* Start SOURCE MATERIAL *

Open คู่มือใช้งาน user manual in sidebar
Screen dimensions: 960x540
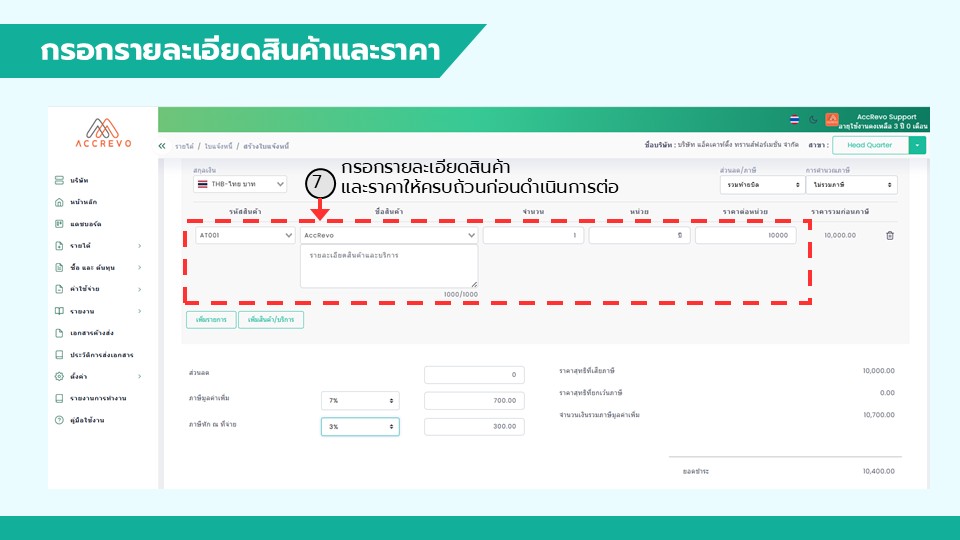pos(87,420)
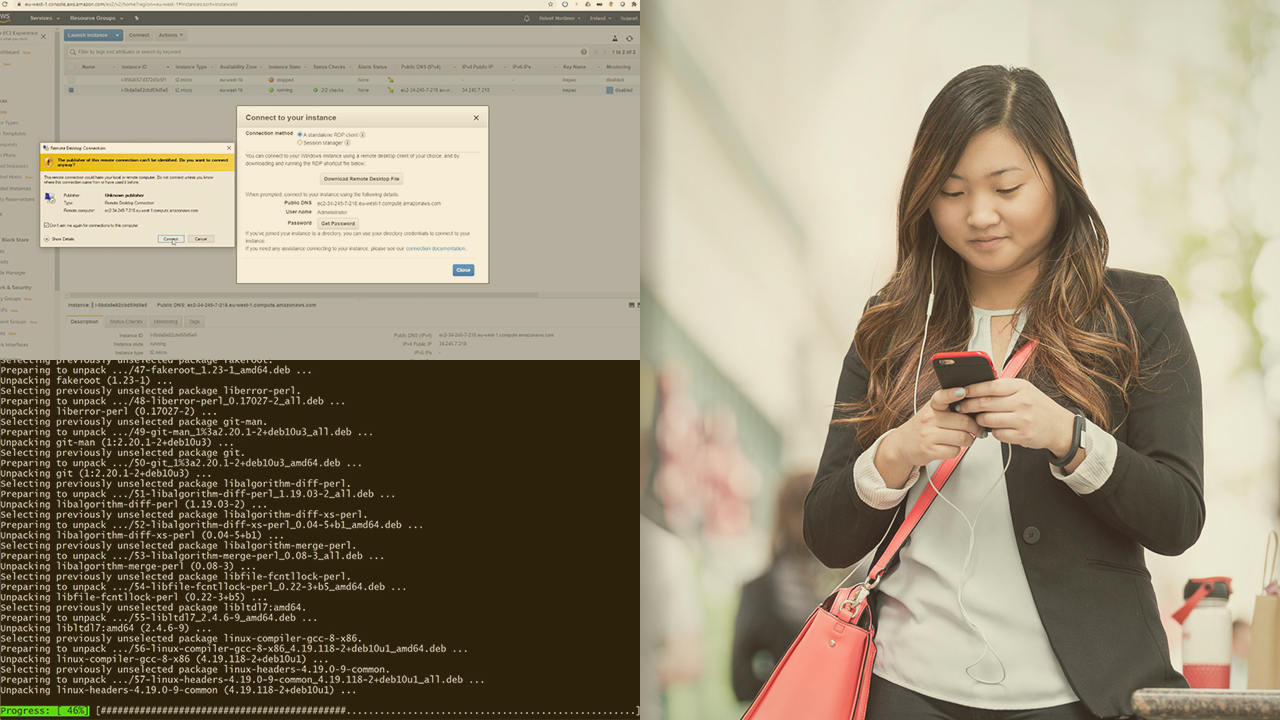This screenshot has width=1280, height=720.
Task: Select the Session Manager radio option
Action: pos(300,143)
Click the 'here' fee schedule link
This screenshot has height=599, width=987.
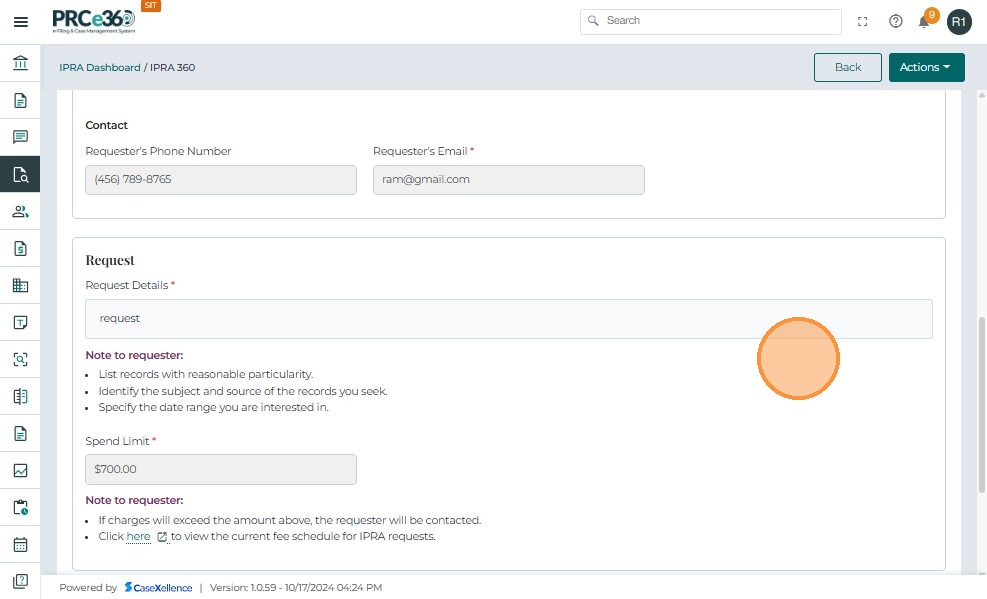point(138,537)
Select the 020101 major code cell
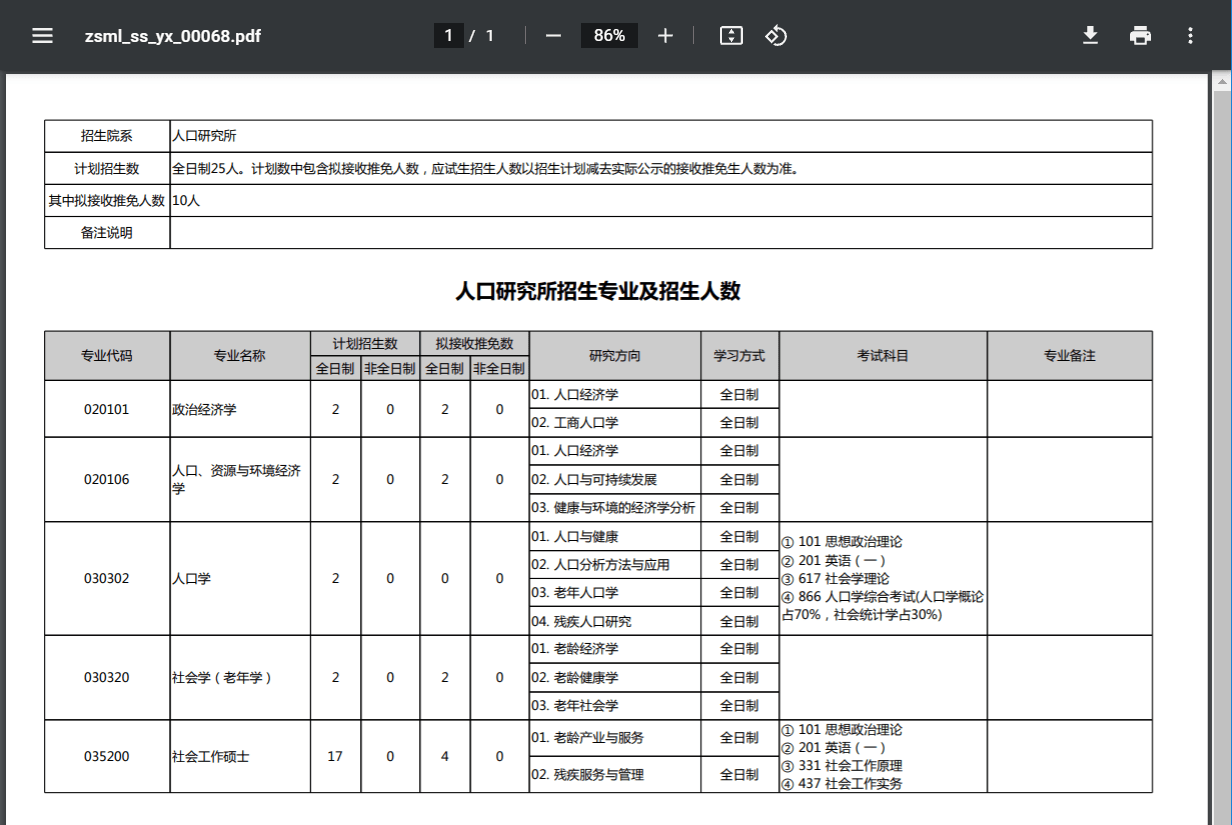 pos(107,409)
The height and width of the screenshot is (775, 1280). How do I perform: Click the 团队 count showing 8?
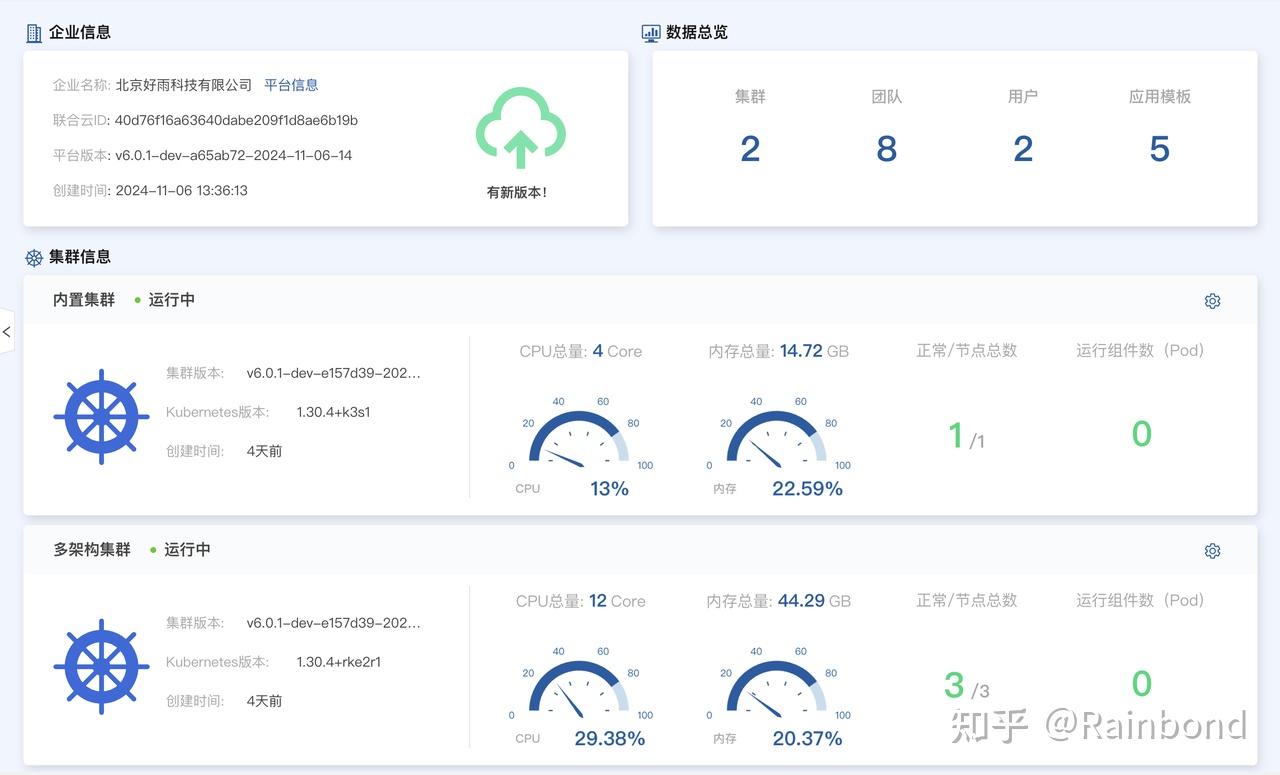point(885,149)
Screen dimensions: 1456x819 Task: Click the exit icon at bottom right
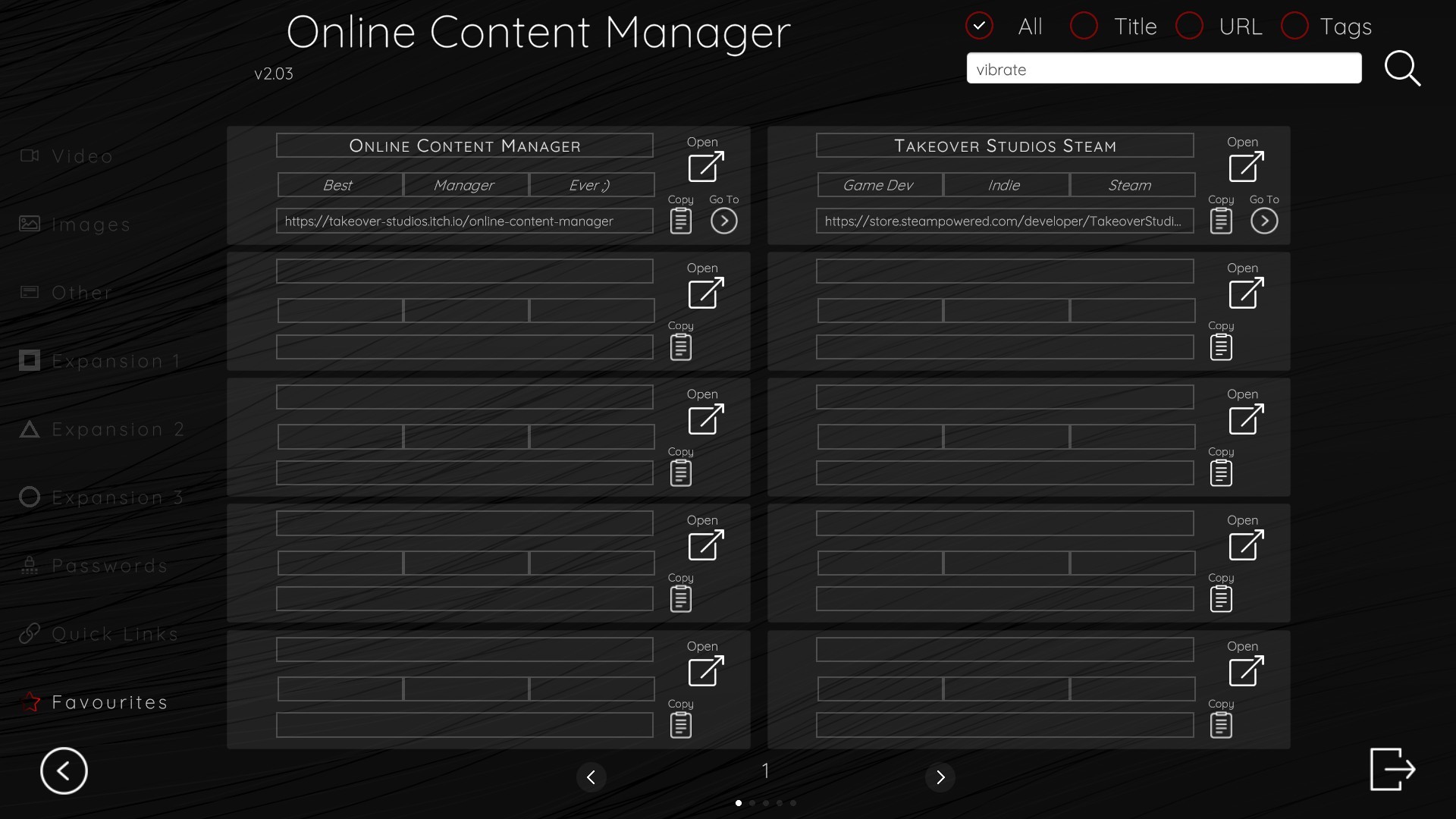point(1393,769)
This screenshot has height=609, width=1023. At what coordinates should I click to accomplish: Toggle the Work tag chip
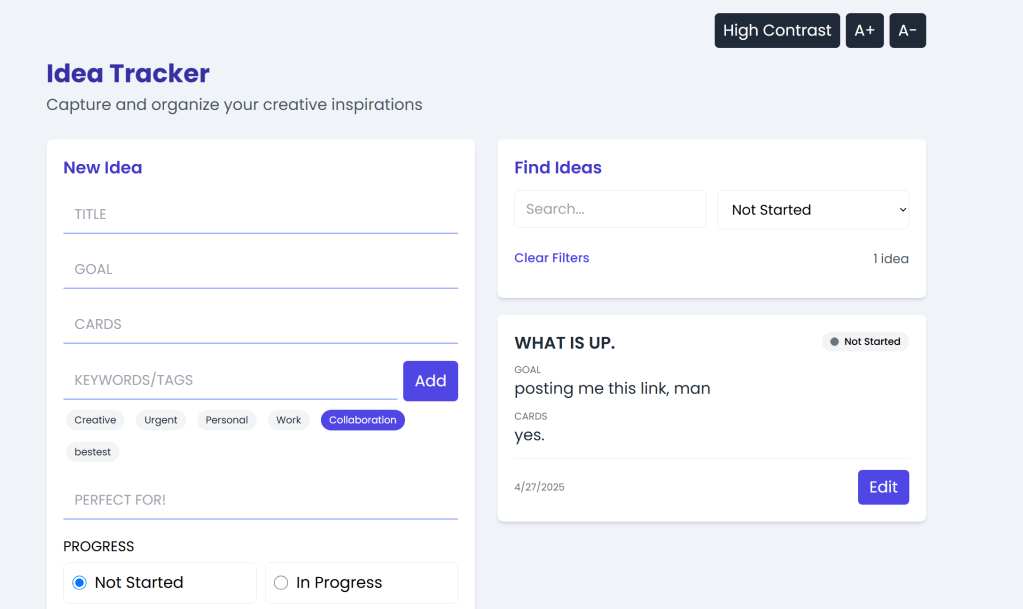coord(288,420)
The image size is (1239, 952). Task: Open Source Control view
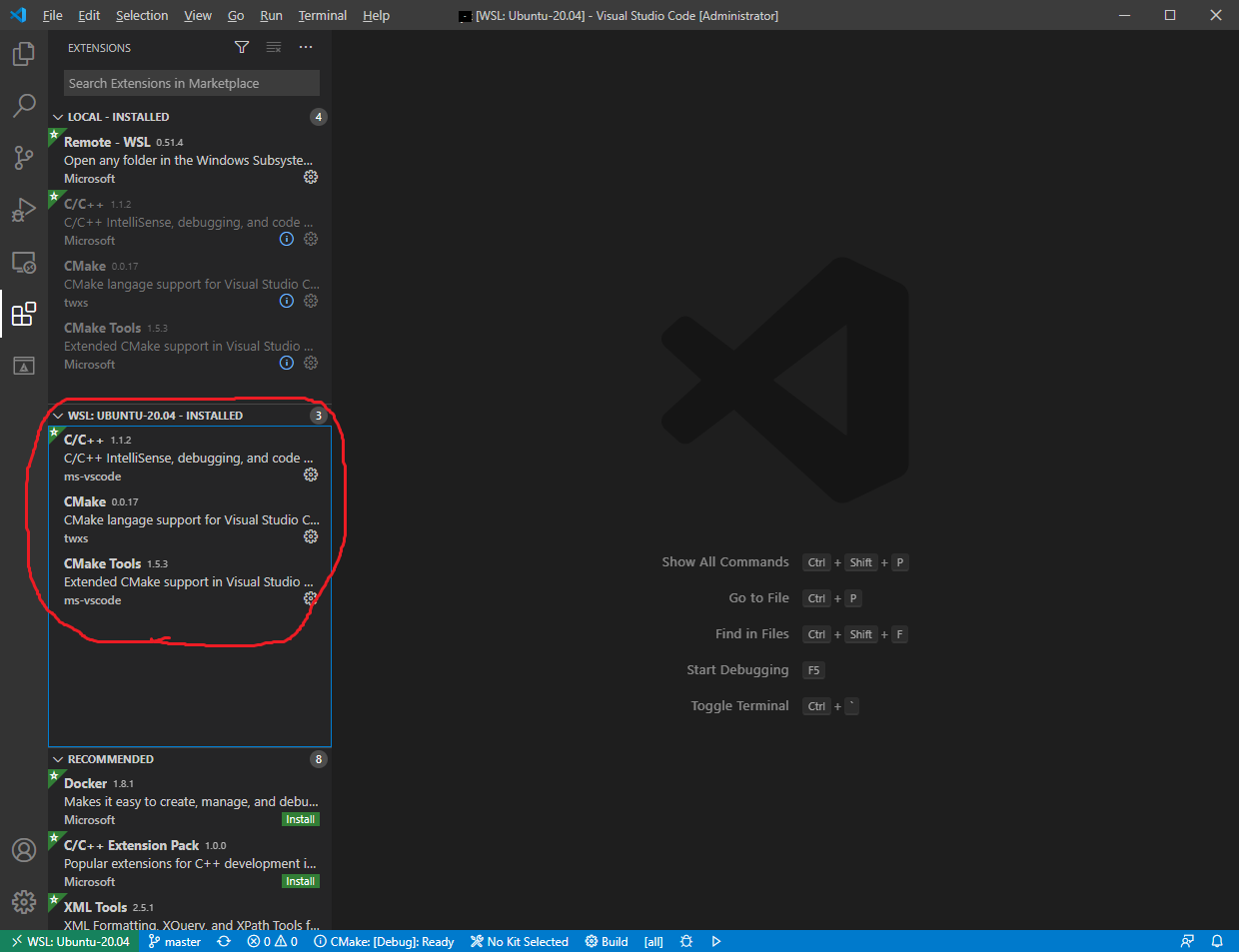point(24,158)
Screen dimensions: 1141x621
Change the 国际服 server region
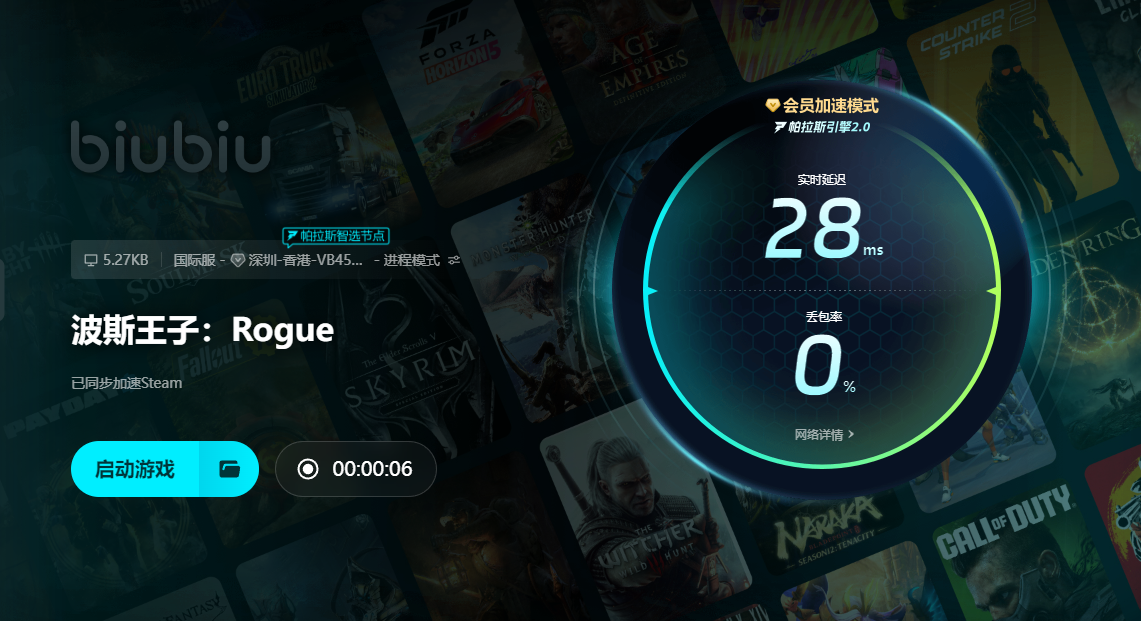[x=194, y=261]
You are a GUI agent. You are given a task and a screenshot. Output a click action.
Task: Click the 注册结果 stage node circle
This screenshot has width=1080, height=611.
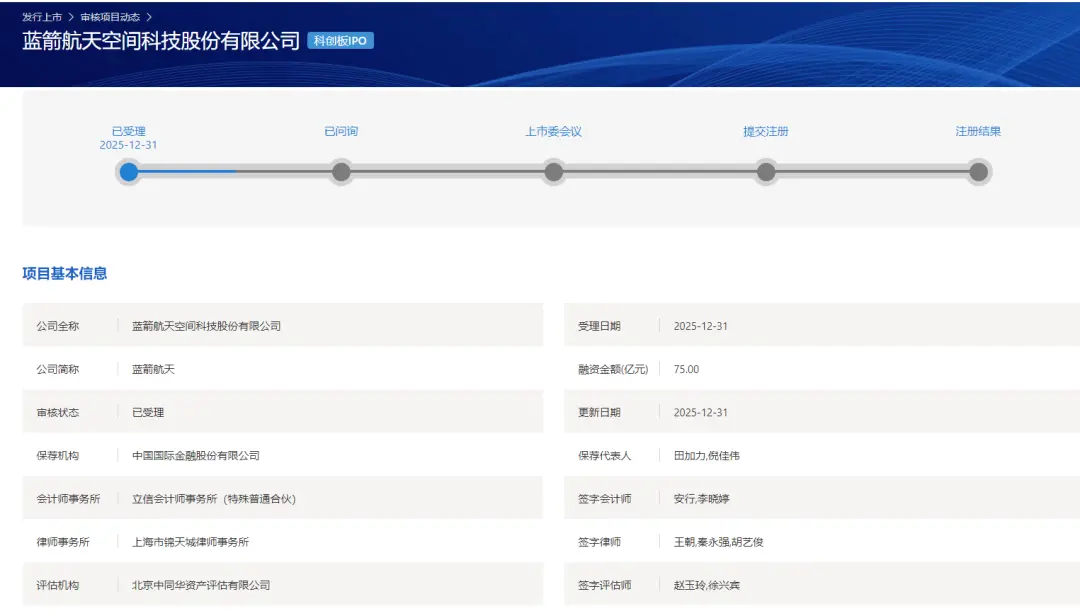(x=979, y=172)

* End SOURCE MATERIAL *

§ INSTRUCTIONS TO FOLLOW
Reproduce the listing above word for word, leaving out the pictures.

§ SOLUTION TO THIS PROBLEM
Open คู่มือใช้งาน user manual in sidebar
Screen dimensions: 960x540
pos(87,420)
This screenshot has width=1280, height=720.
Task: Select the Session Manager radio option
Action: pos(300,143)
Click the 'here' fee schedule link
This screenshot has height=599, width=987.
point(138,537)
Select the 020101 major code cell
 pos(107,409)
The height and width of the screenshot is (775, 1280). How do I perform: Click the 团队 count showing 8?
point(885,149)
Screen dimensions: 1456x819 Task: Click the exit icon at bottom right
point(1393,769)
This screenshot has height=609, width=1023. At what coordinates should I click to accomplish: Toggle the Work tag chip
coord(288,420)
The image size is (1239, 952). Task: Open Source Control view
point(24,158)
Screen dimensions: 1141x621
Change the 国际服 server region
[x=194, y=261]
You are a GUI agent. You are given a task and a screenshot. Output a click action.
Task: Click the 注册结果 stage node circle
This screenshot has width=1080, height=611.
(x=979, y=172)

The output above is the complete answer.